Your 401(k) plan may have a provision that allows you to withdraw money from the plan while you're still employed if you can demonstrate "immediate and heavy" financial need, have exhausted all other available distribution options (and, possibly, loan options) from your retirement plans, and have no other resources you can use to meet that need (e.g., you can't borrow from a commercial lender and you have no other available savings). It's up to your employer to determine which financial needs qualify. Many employers allow hardship withdrawals only for the following reasons:

  • To pay the medical expenses of you, your spouse, your children, your other dependents, or your primary plan beneficiary
  • To pay the burial or funeral expenses of your parent, your spouse, your children, your other dependents, or your primary plan beneficiary
  • To pay a maximum of 12 months worth of tuition and related educational expenses for post-secondary education for you, your spouse, your children, your other dependents, or your primary plan beneficiary
  • To pay costs related to the purchase of your principal residence
  • To make payments to prevent eviction from or foreclosure on your principal residence
  • To pay expenses for the repair of damage to your principal residence after certain casualty losses
  • To pay expenses and losses (including loss of income) incurred as a result of a disaster declared by the Federal Emergency Management Agency, such as a hurricane or wildfire (provided the participant's principal residence or place of employment is located in the federally declared disaster area)

Note: You may also be allowed to withdraw funds to pay income tax and/or penalties on the hardship withdrawal itself, if these are due.

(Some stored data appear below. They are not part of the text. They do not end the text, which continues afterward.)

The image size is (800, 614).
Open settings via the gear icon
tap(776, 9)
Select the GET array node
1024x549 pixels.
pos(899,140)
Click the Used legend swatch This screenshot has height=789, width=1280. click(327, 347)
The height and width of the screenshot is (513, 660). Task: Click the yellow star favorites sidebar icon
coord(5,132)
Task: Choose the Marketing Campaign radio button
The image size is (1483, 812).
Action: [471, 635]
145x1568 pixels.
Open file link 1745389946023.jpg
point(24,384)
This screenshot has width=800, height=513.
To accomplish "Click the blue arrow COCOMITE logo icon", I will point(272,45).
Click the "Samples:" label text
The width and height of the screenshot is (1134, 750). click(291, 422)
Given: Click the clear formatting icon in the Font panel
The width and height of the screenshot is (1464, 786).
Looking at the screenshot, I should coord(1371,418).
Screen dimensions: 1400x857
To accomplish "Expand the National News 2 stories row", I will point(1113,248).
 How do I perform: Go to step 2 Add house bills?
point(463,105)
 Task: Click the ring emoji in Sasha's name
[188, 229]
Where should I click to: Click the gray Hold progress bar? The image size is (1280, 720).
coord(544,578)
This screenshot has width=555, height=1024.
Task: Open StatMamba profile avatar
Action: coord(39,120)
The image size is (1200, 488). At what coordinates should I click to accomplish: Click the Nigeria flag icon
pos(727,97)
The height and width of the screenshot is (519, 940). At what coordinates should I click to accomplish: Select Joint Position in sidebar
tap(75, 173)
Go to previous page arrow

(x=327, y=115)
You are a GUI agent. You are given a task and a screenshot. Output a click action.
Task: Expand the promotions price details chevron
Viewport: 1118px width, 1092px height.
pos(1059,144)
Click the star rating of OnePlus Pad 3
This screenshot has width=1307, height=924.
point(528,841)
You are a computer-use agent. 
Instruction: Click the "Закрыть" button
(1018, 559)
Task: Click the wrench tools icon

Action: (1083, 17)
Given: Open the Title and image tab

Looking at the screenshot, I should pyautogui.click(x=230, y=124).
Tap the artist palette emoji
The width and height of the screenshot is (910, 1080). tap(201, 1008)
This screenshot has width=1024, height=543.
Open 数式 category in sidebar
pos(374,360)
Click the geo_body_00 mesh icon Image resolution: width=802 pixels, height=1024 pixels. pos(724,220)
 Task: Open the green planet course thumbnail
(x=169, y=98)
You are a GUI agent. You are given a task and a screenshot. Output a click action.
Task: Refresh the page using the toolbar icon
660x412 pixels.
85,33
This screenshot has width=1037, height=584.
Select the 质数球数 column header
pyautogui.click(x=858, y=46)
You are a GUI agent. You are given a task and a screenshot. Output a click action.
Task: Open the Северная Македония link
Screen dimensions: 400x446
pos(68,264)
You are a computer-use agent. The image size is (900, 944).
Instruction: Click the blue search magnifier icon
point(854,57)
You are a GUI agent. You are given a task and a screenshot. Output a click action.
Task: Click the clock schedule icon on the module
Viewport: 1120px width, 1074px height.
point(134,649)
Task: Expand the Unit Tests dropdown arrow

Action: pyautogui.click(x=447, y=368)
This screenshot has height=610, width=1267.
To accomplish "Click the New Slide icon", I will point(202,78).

Your employer may require that you certify your need for a hardship withdrawal in writing. Also keep in mind that you will have to pay regular income taxes on any amounts withdrawn, and possibly a 10% penalty if you are younger than 59½.

How much can you withdraw?

Depending on plan rules, you may be able to withdraw your contributions, safe harbor employer contributions, and your employer's qualified nonelective and matching contributions, as well as earnings on those contributions. Check with your plan administrator for more information on the rules that apply to withdrawals from your 401(k) plan.

Other withdrawal options

Your employer may also allow you to take penalty-free distributions in certain circumstances. The following types of withdrawals will be subject to regular income tax but will avoid the 10% early distribution penalty:

  • Separation from service (i.e., if you leave the employer) after age 55
  • Under a series of substantially equal periodic payments
  • Total and permanent disability
  • Death of the plan participant, with proceeds being paid to a beneficiary
  • Certain distributions to qualified reservists called to active duty
  • Up to $5,000 for the birth or adoption of a child
  • Up to $22,000 for economic losses caused by federally declared disaster
  • Up to 50% of the account balance or $10,000, whichever is less, for plan participants who are victims of domestic abuse
  • Payments due to comply with a Qualified Domestic Relations Order
  • One personal or family emergency per year, up to $1,000 (restrictions may apply)
  • Distributions from a pension-linked emergency savings account
  • Terminal illness of the plan participant
  • To pay for certain long-term care insurance policies (beginning in 2025)

Proceed with Caution

Although tapping your 401(k) plan may be tempting, it's best to reserve this option for true emergencies only. In addition to taxes and possible penalties, perhaps the main drawback to a distribution is that the money you withdraw will no longer be benefitting from tax-deferred growth for your future.